Strong summer price gains in California’s state-administered program for carbon reduction in transport fuels is starting to attract the attention of US biofuel investors. Ticket prices eligible for retirement against California’s state carbon cap have trebled from $22/t to $66/t since the start of June as fuel suppliers have focused on California’s expected fall legislative reconfirmation of the scheme, which would subject them to increasingly stringent carbon reduction targets as the state strives to meet a 10% cut in its carbon emissions by 2020.
Given the program’s detailed carbon intensity calculation methodology, higher prices are particularly beneficial to low carbon pathway biofuel producers using inputs such as waste oils and fats. Biodiesel from used cooking oil supplied into the state counts for a near 90% carbon saving relative to fossil diesel, while biodiesel made from corn oil extracted from distillers’ grains before the drying process is ruled to emit just 4% of the carbon of fossil diesel.

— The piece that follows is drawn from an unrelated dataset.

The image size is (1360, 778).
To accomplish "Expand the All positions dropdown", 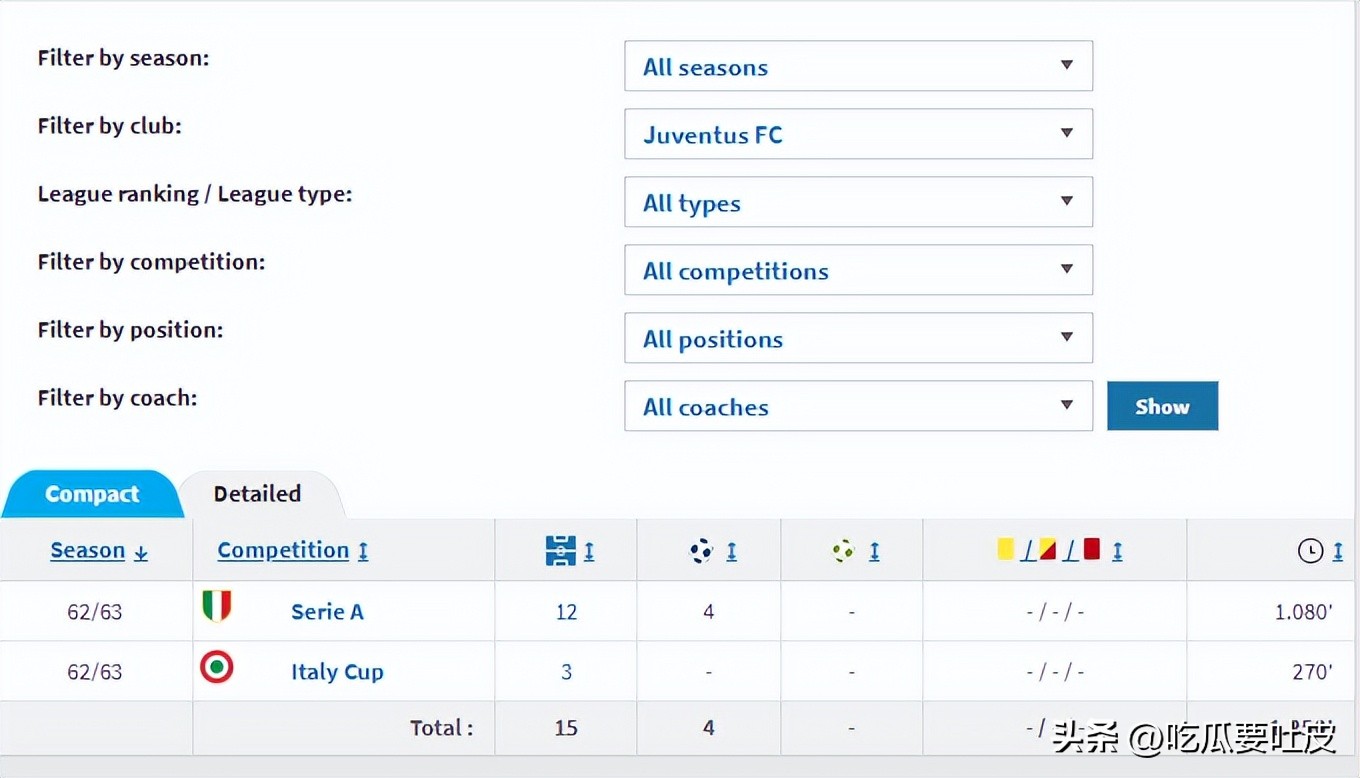I will [858, 338].
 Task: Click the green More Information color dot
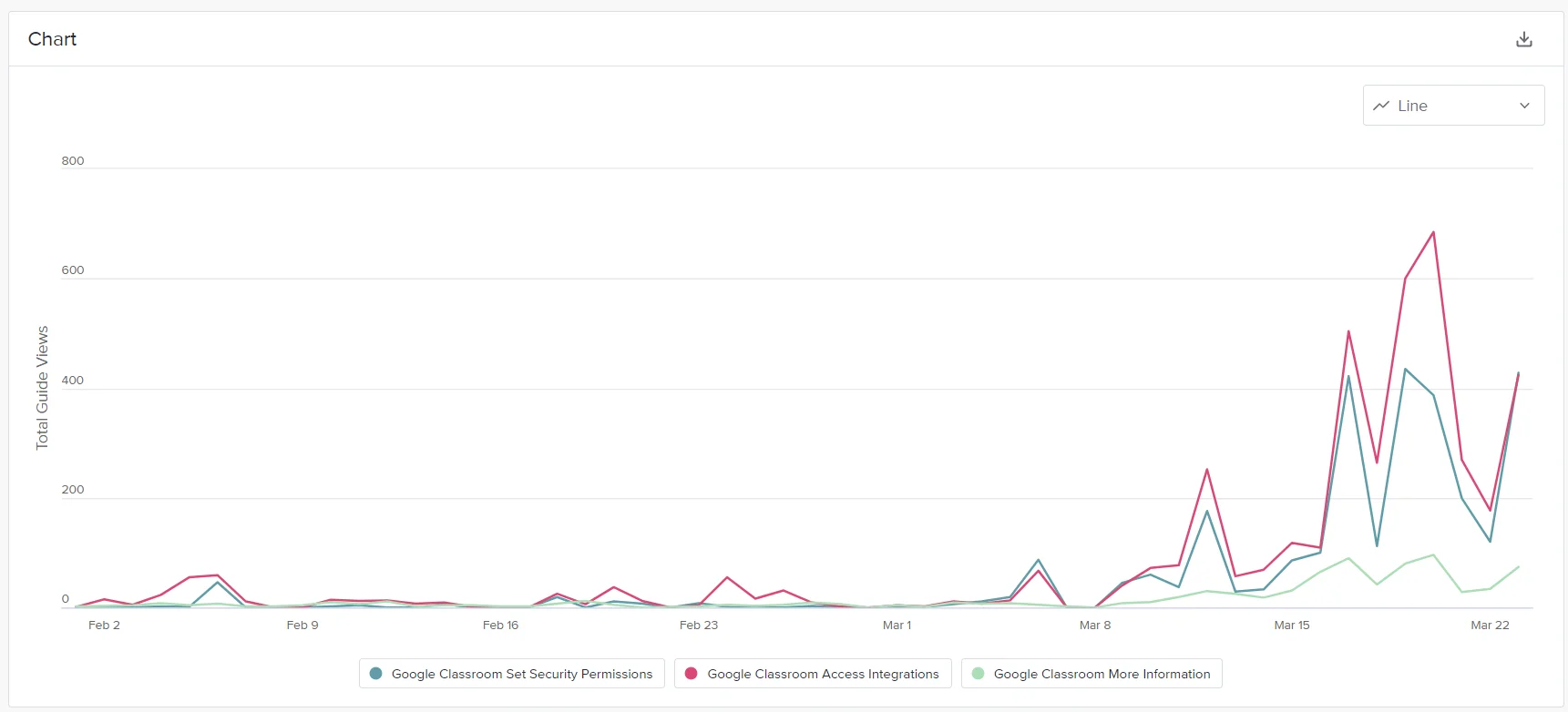tap(978, 674)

US integrated renderer and waste biodiesel producer Darling Ingredients said this week it is considering siting a new conventional biodiesel plant on the US west coast to target LCFS eligible buyers. Darling lacks the integrated supply of cheap animal fats on the west coast it would need to build another capital-intensive renewable diesel plant, while the state’s benign climate also mitigates against the need for the low-CFPP biomass-based fuels which renewable diesel plants produce. Converting high FFA waste oils into biodiesel gives Darling a 10-16cent/lb price advantage over vegetable oil –based biodiesel producers. The “green premium” offered for the firm’s biodiesel output by federal incentives such as RINs and the annual $1/gal blenders’ credit meanwhile is increasingly supplemented by strong LCFS prices.